Ovviamente il piccolo laboratorio «A filo libero» va alimentato.
Per questo è sempre aperta una raccolta fondi sul sito www.afilolibero.org e la raccolta di jeans presso il Girasole di Travacò, bottega alimentare forno e caffetteria a Travacò Siccomario (Pv), e all’ecobottega Verdessenza di Torino. «Io sono arrivata in questo istituto ed era l’unica attività strutturata che si stava facendo. In altri istituti penitenziari come San Vittore e Voghera avevo visto nascere laboratori simili che appassionavano molto i detenuti. L’atmosfera rilassata e la creatività che si esprime attraverso l’ingegno e il lavoro manuale credo facciano bene e siano stimolanti per loro — spiega Stefania Mussio, direttrice del carcere pavese —. Si crea una professionalità spendibile per un futuro virtuoso».

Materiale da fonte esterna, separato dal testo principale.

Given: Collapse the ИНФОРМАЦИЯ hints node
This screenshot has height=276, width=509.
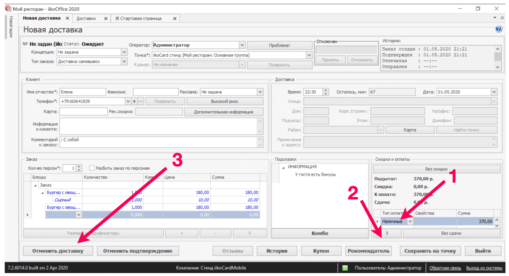Looking at the screenshot, I should coord(283,167).
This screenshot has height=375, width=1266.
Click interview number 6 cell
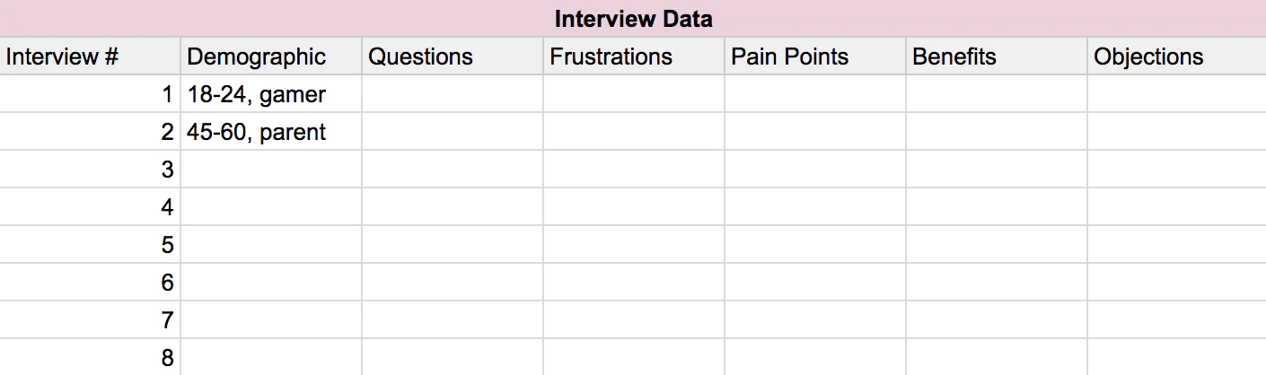click(90, 283)
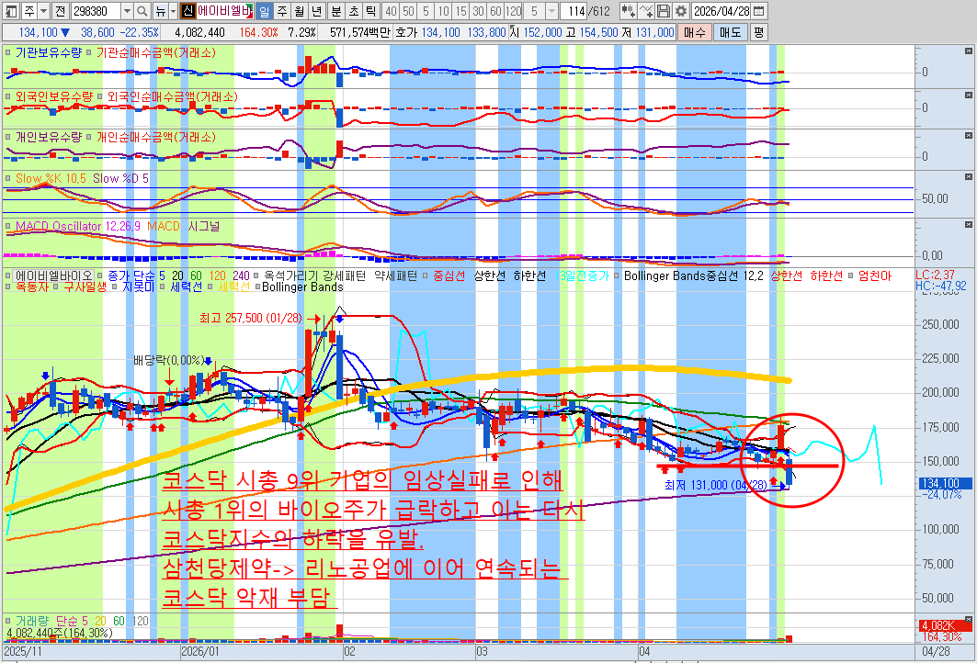Toggle the Slow %K indicator marker

[9, 178]
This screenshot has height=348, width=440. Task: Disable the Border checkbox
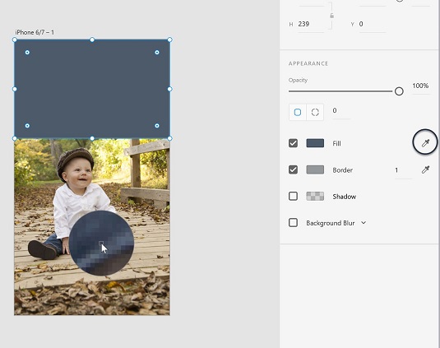[x=294, y=169]
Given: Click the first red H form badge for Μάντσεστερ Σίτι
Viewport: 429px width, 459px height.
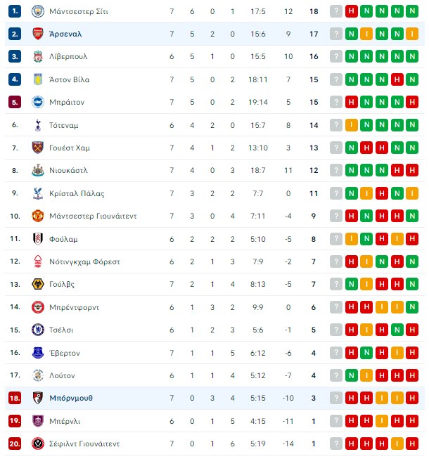Looking at the screenshot, I should (352, 11).
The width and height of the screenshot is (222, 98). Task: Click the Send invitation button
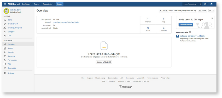[x=186, y=25]
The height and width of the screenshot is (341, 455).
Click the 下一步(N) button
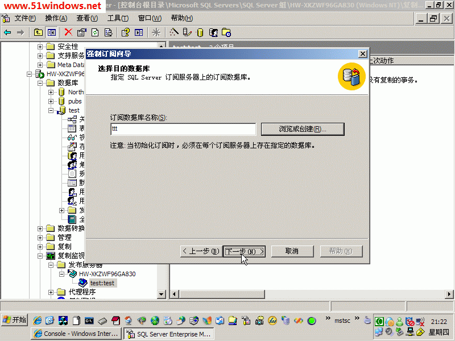(x=244, y=251)
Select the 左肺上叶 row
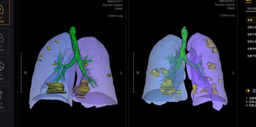The width and height of the screenshot is (256, 127). click(x=251, y=27)
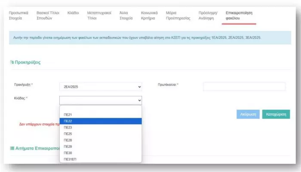The width and height of the screenshot is (301, 172).
Task: Click the Πρωτόκολλο text input field
Action: (244, 87)
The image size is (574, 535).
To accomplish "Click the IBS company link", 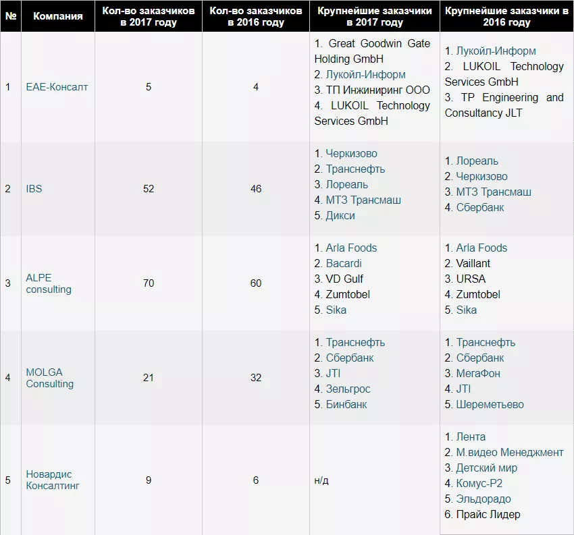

Mentre il telaio scorre avanti e indietro, i tessuti vengono stoccati sugli scaffali e si ragiona su quale tasca applicare ad un pantalone. Nei discorsi vengono presi in prestito gli scampoli per parlare di vita e di nuove chance. Giovanni ha 41 anni, ancora 3 e avrà terminato di scontare la pena. «Mi sto reinventando come sarto, e mi sono scoperto creativo. È una grande soddisfazione vedere che qualcosa che altrimenti andrebbe buttata, ha una seconda possibilità, un po’ come le nostre esistenze».